* [Records shown]:

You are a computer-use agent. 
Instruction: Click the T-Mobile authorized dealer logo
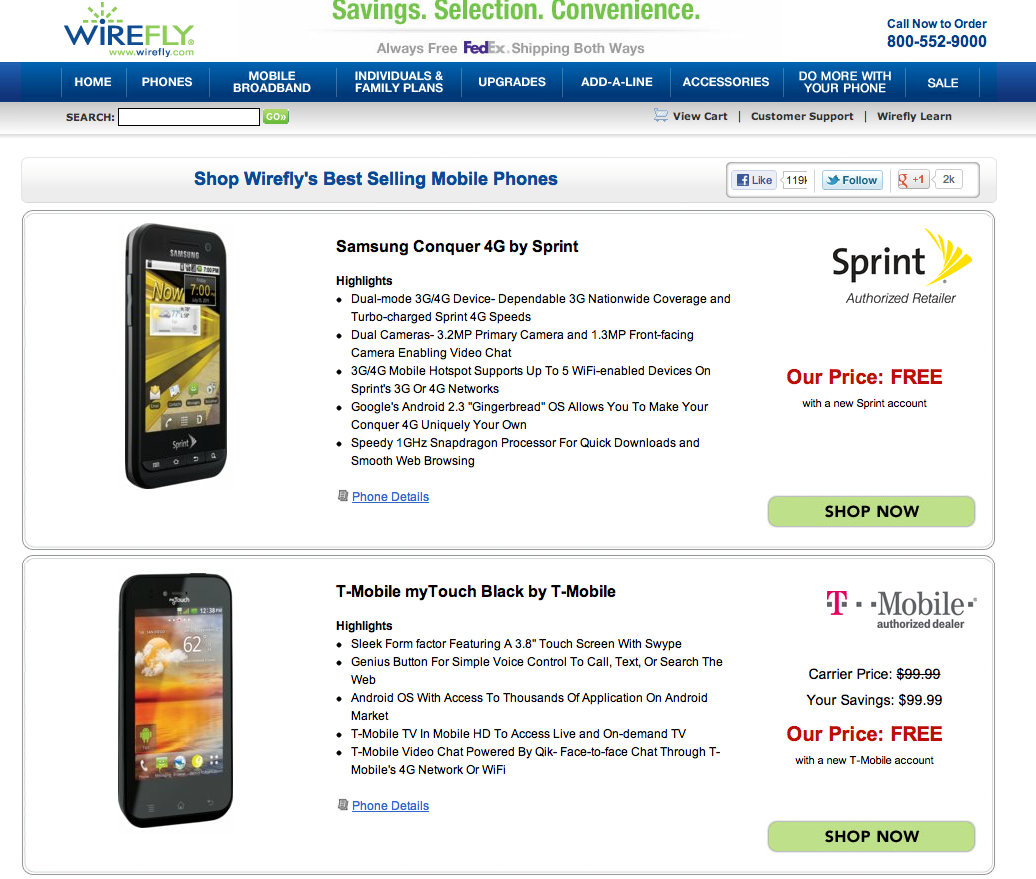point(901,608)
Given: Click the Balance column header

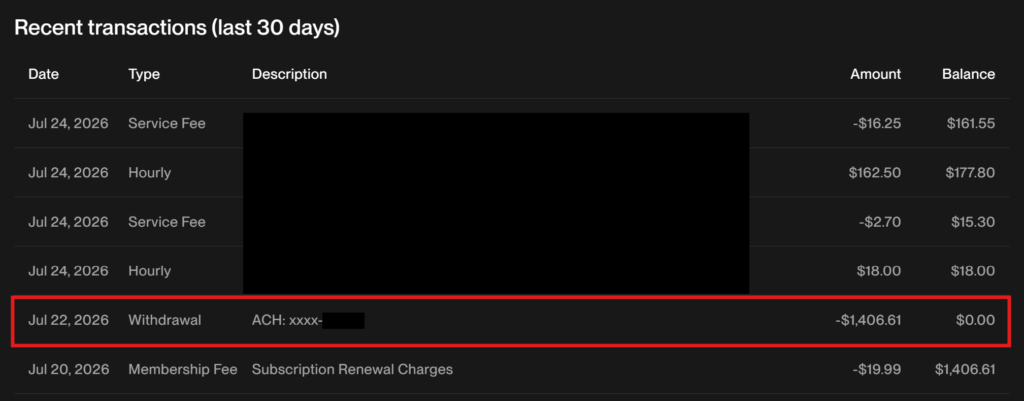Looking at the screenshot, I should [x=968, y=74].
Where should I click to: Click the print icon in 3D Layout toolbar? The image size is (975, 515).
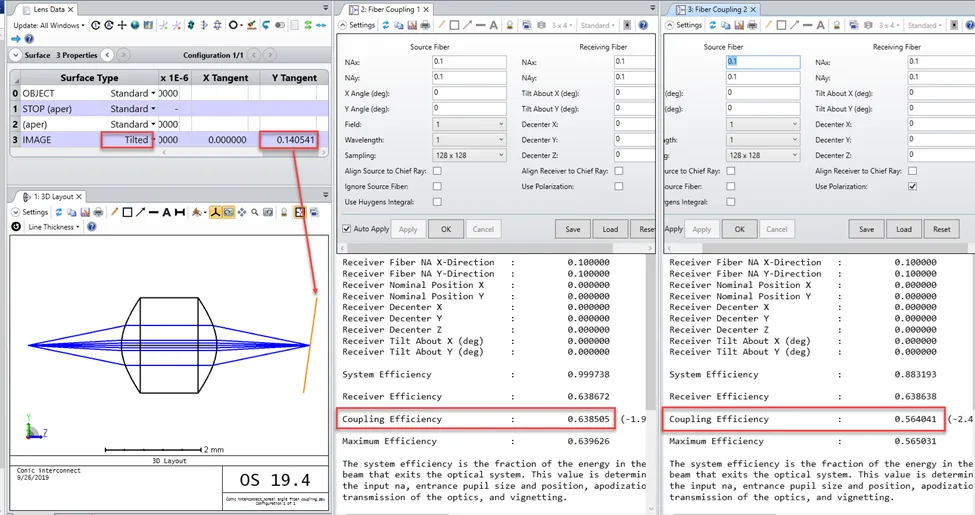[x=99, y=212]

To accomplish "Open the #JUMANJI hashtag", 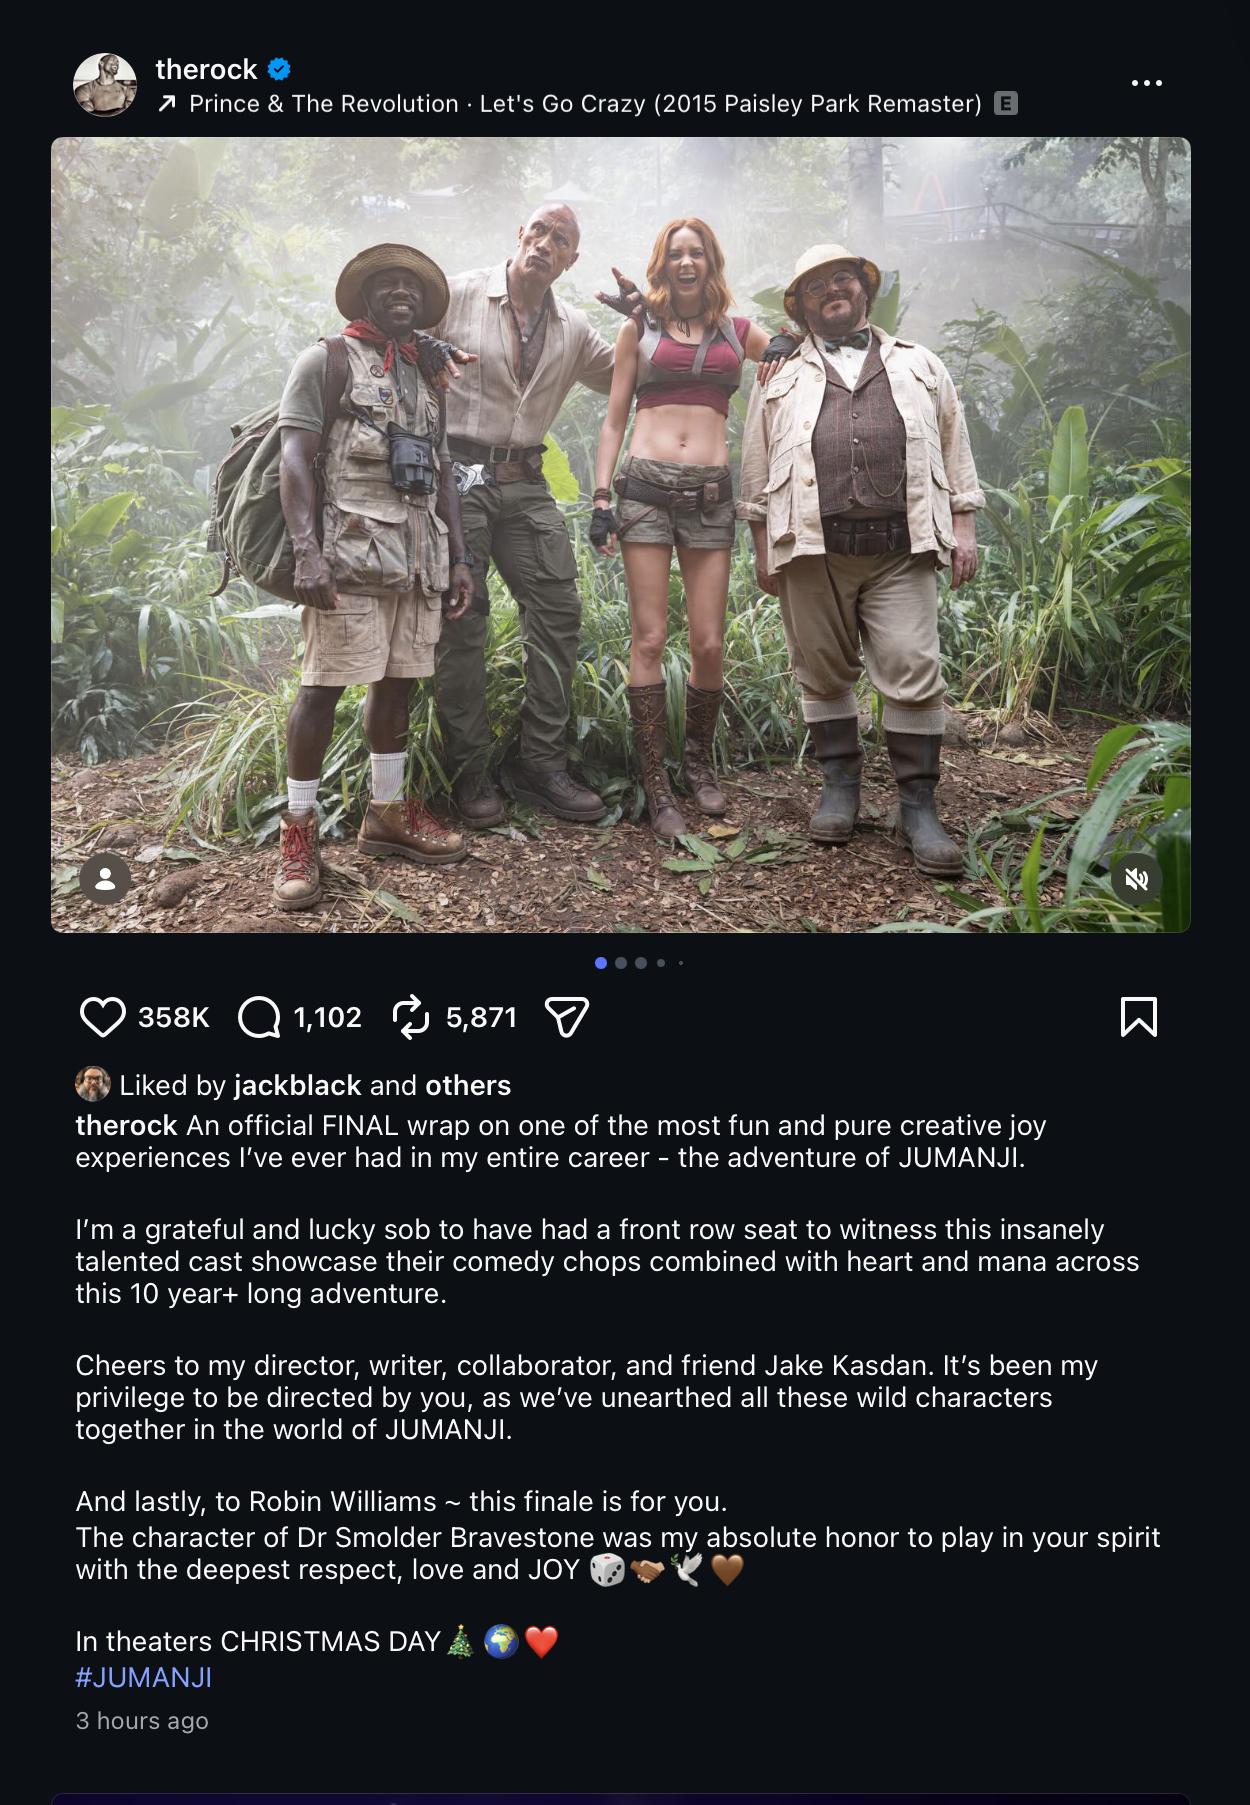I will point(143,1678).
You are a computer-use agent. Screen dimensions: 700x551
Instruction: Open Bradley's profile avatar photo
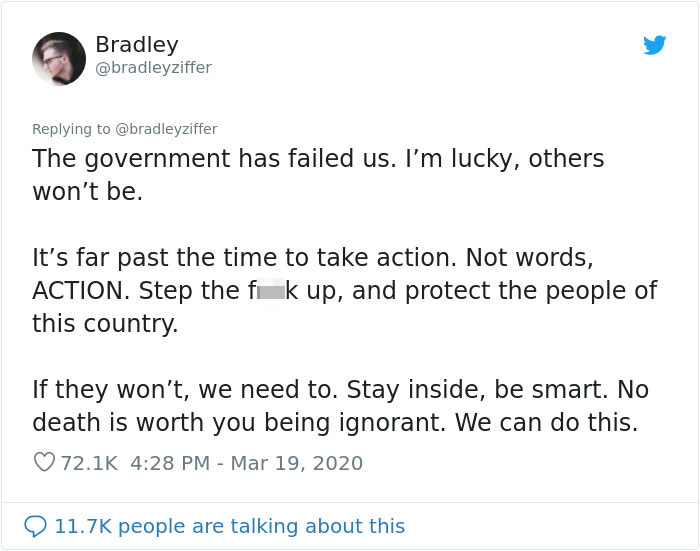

* [Exercise aim]:
Which lines of the data contain the string "computer"? Copy each of them.

* [Task solution]:
You are a computer-use agent. 
You are a computer-use agent. Screen dimensions: 700x551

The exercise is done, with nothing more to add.